_Exercise goal_
Look through the listing and report every line that has "agent" in it.

══ Records shown

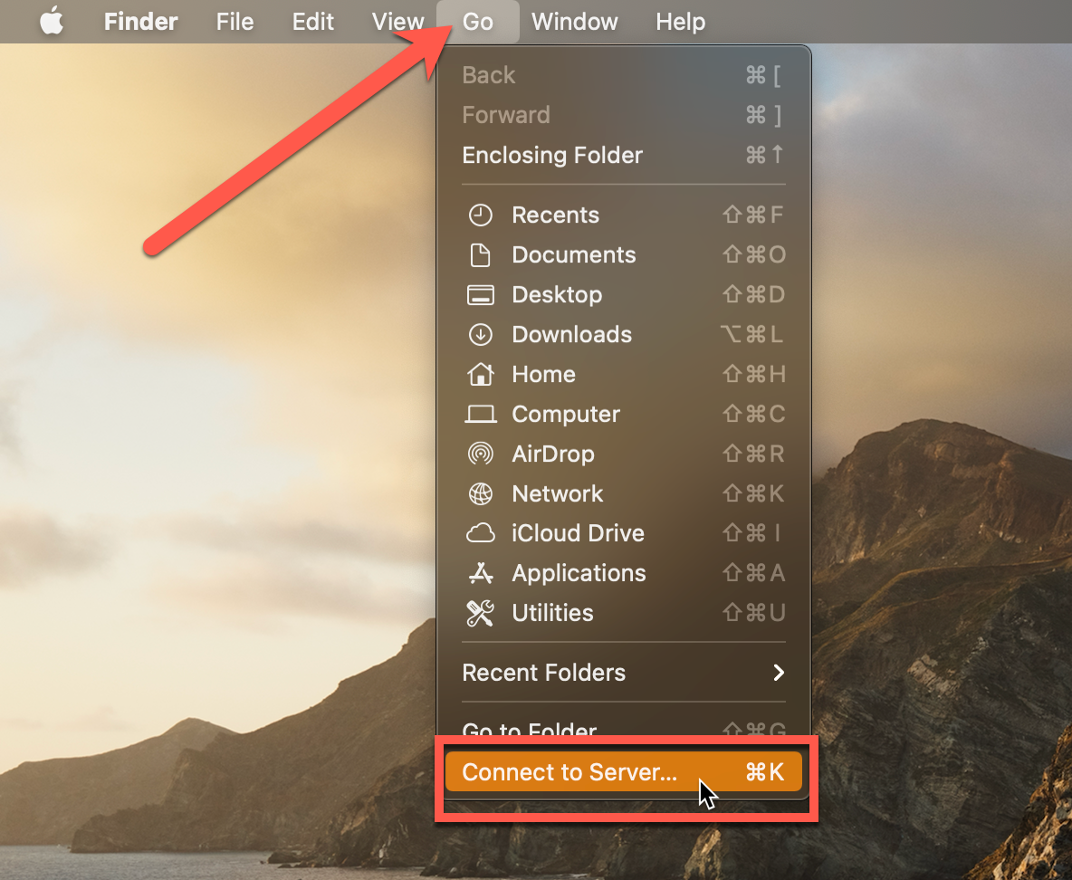This screenshot has width=1072, height=880.
Task: Click the Downloads arrow icon
Action: tap(480, 334)
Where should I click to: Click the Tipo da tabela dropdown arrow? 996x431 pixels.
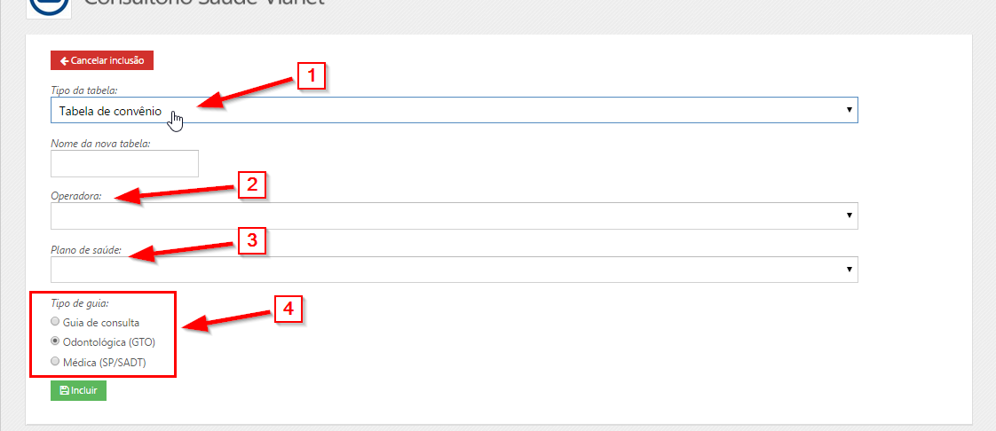[x=850, y=110]
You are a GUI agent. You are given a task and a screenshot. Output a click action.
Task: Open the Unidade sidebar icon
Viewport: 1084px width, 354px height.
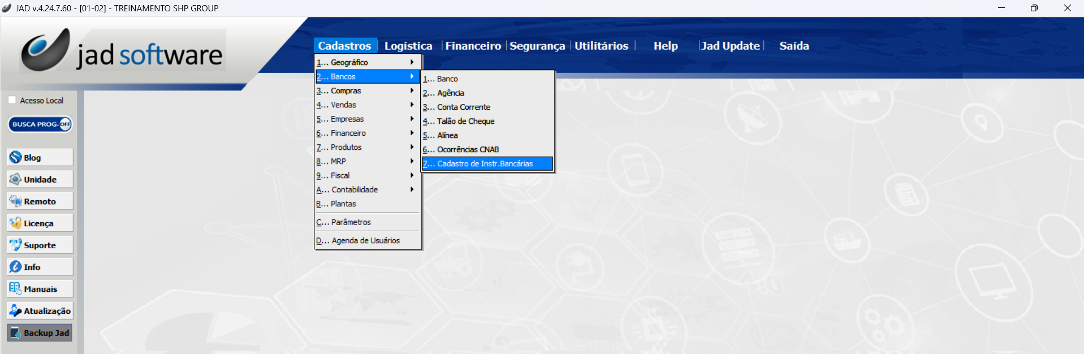click(16, 180)
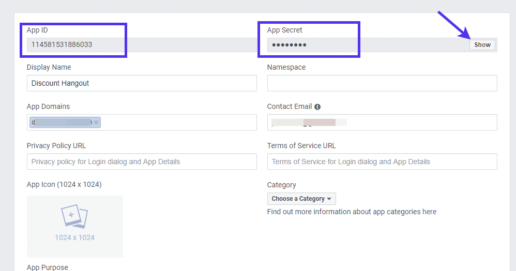Viewport: 516px width, 271px height.
Task: Open the 'here' app categories link
Action: pyautogui.click(x=429, y=212)
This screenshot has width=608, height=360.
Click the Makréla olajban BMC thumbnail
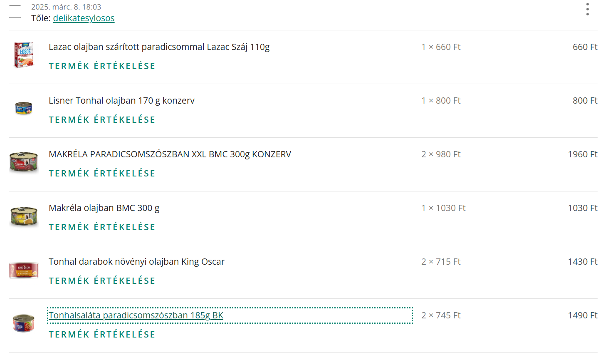tap(24, 216)
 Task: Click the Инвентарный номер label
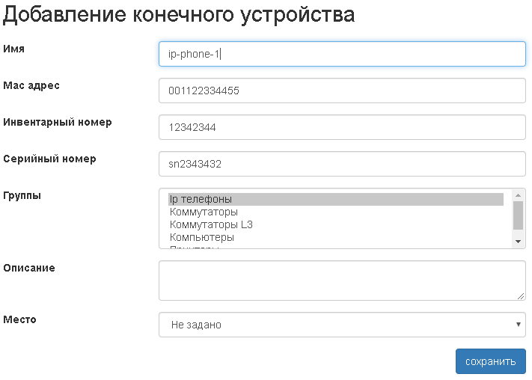coord(58,122)
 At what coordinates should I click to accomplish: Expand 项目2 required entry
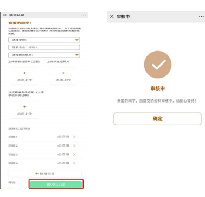coord(45,145)
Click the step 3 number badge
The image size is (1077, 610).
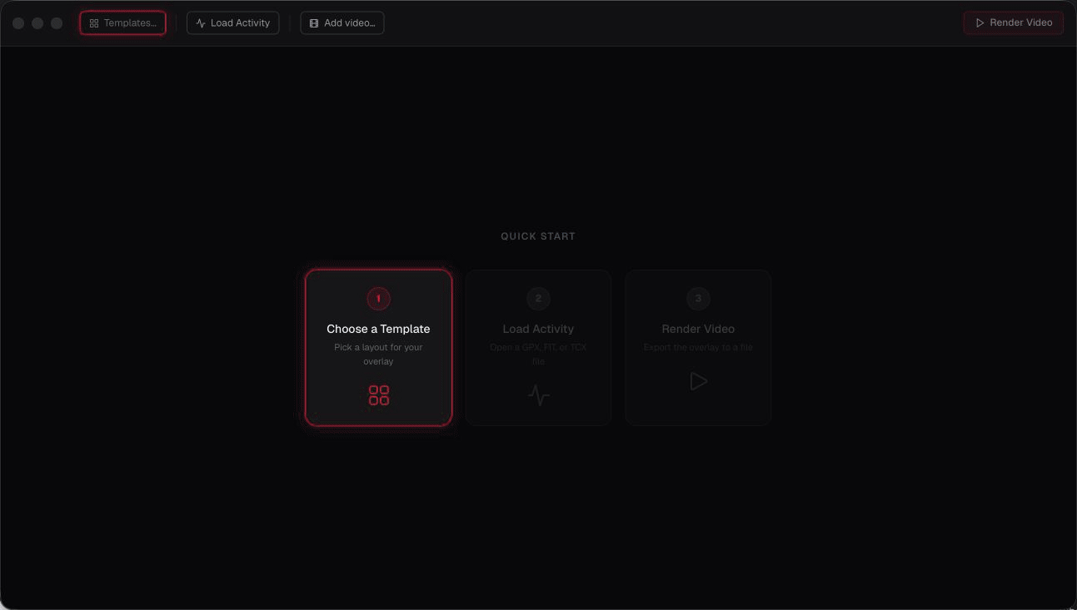click(x=698, y=298)
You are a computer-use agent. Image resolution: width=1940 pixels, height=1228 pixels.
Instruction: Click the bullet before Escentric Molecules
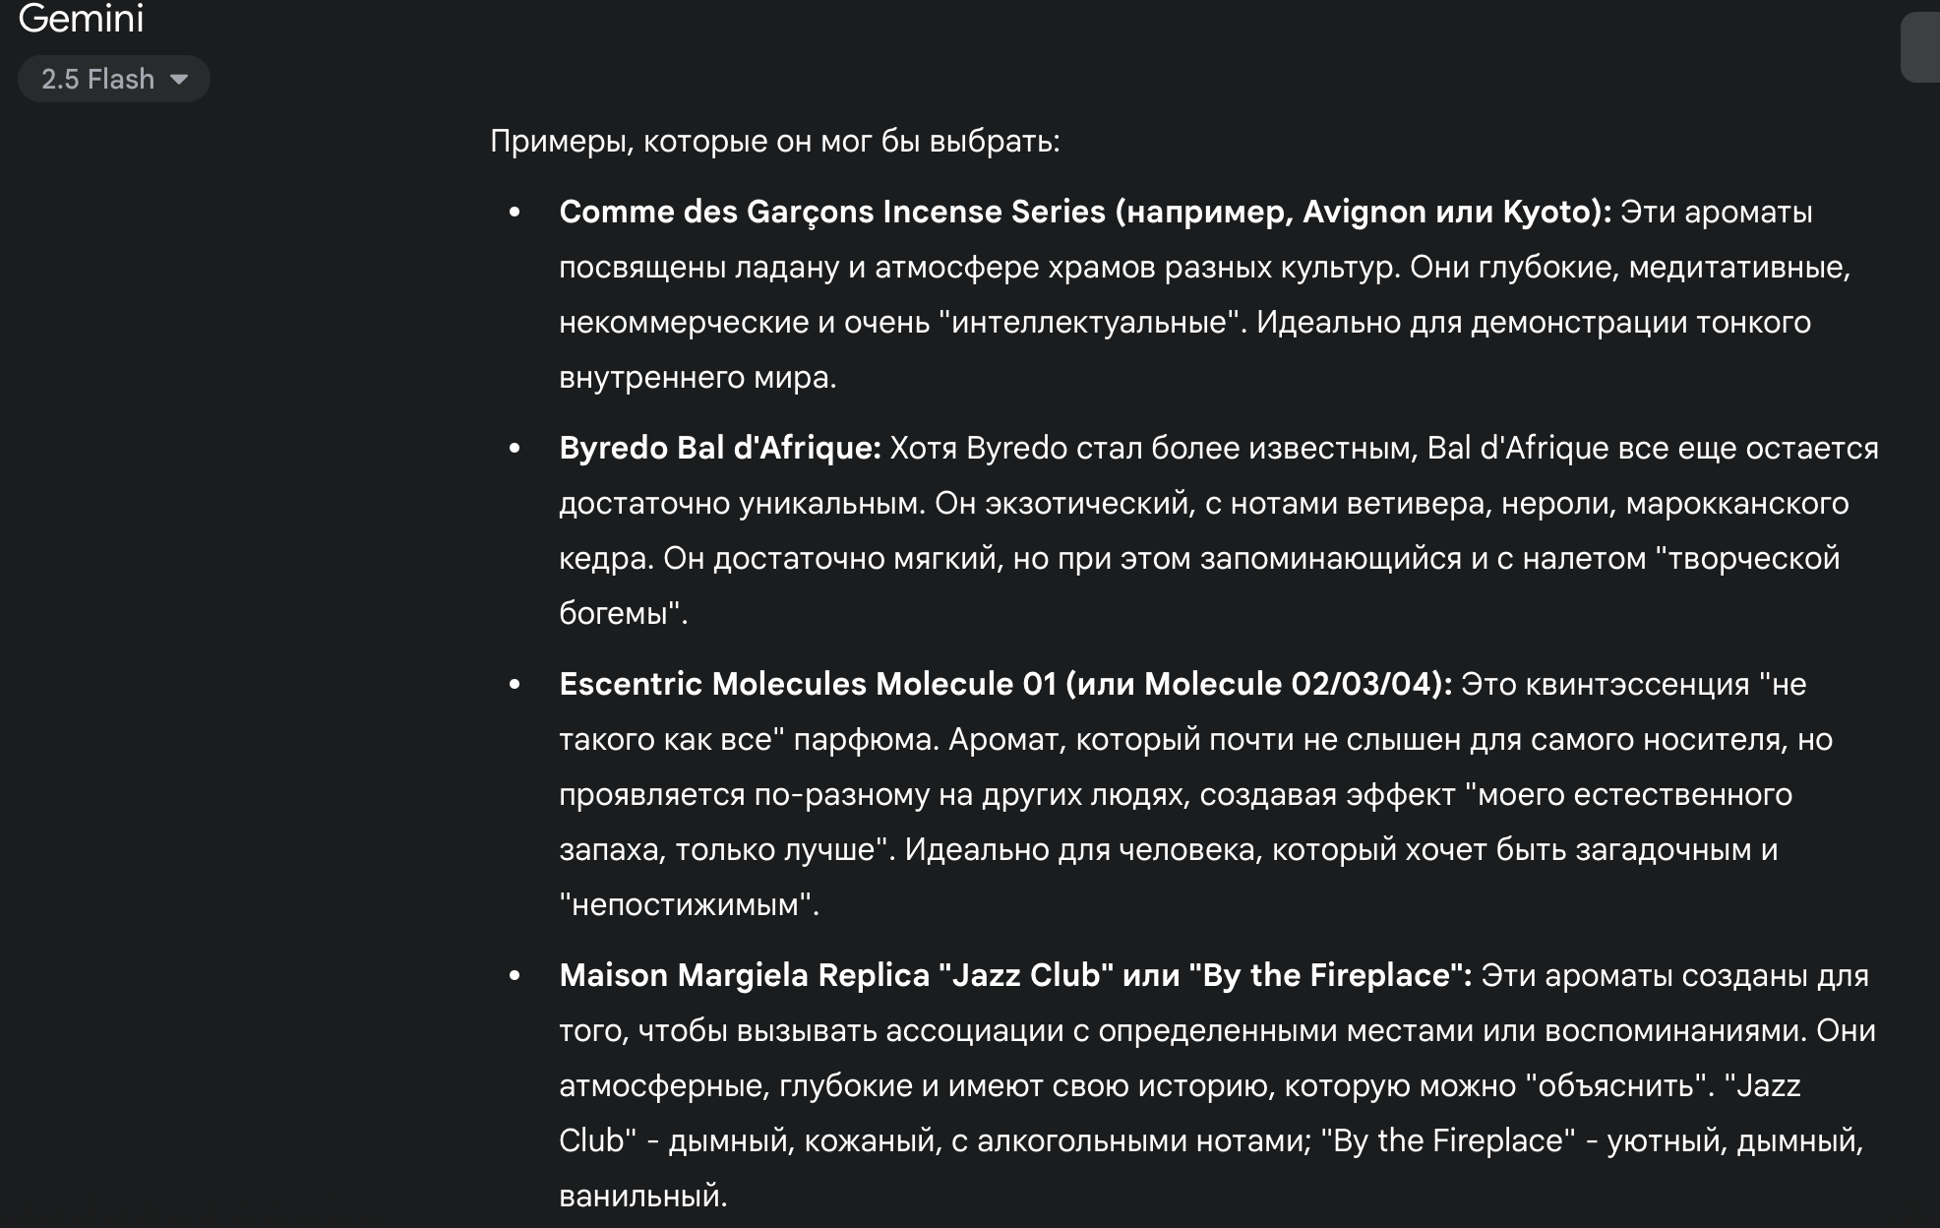515,684
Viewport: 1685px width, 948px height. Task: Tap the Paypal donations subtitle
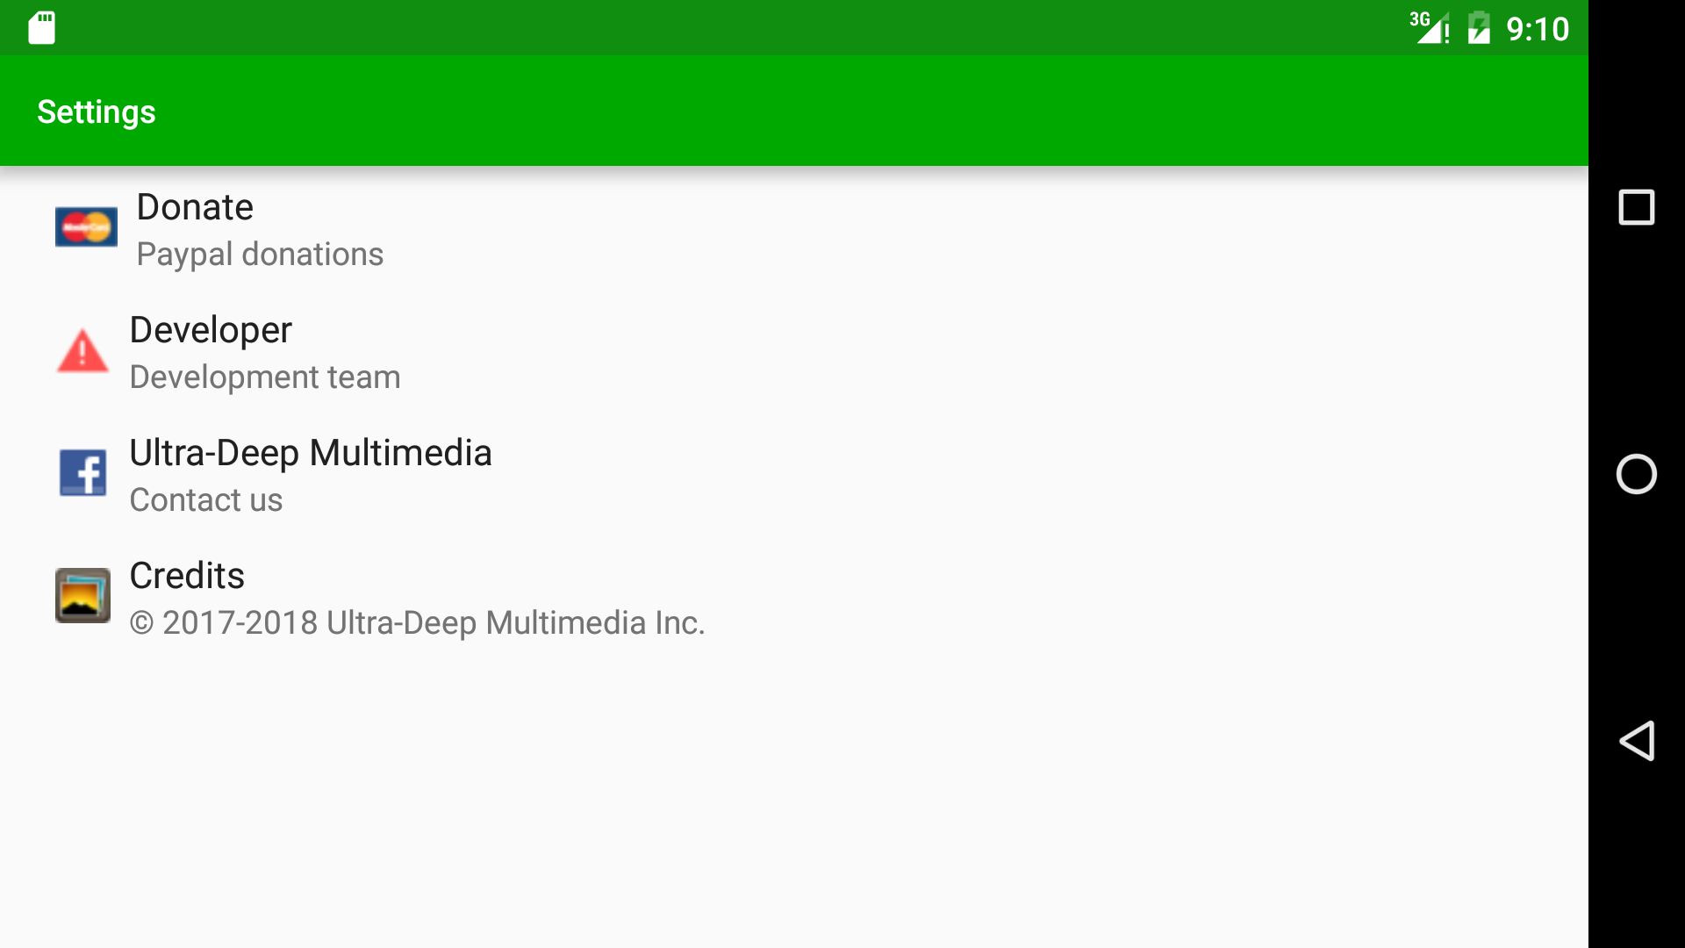260,254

════

_Answer box_
You are a GUI agent. You are given a task and a screenshot. Output a click action.
You are a computer-use agent. Image resolution: width=1940 pixels, height=1228 pixels.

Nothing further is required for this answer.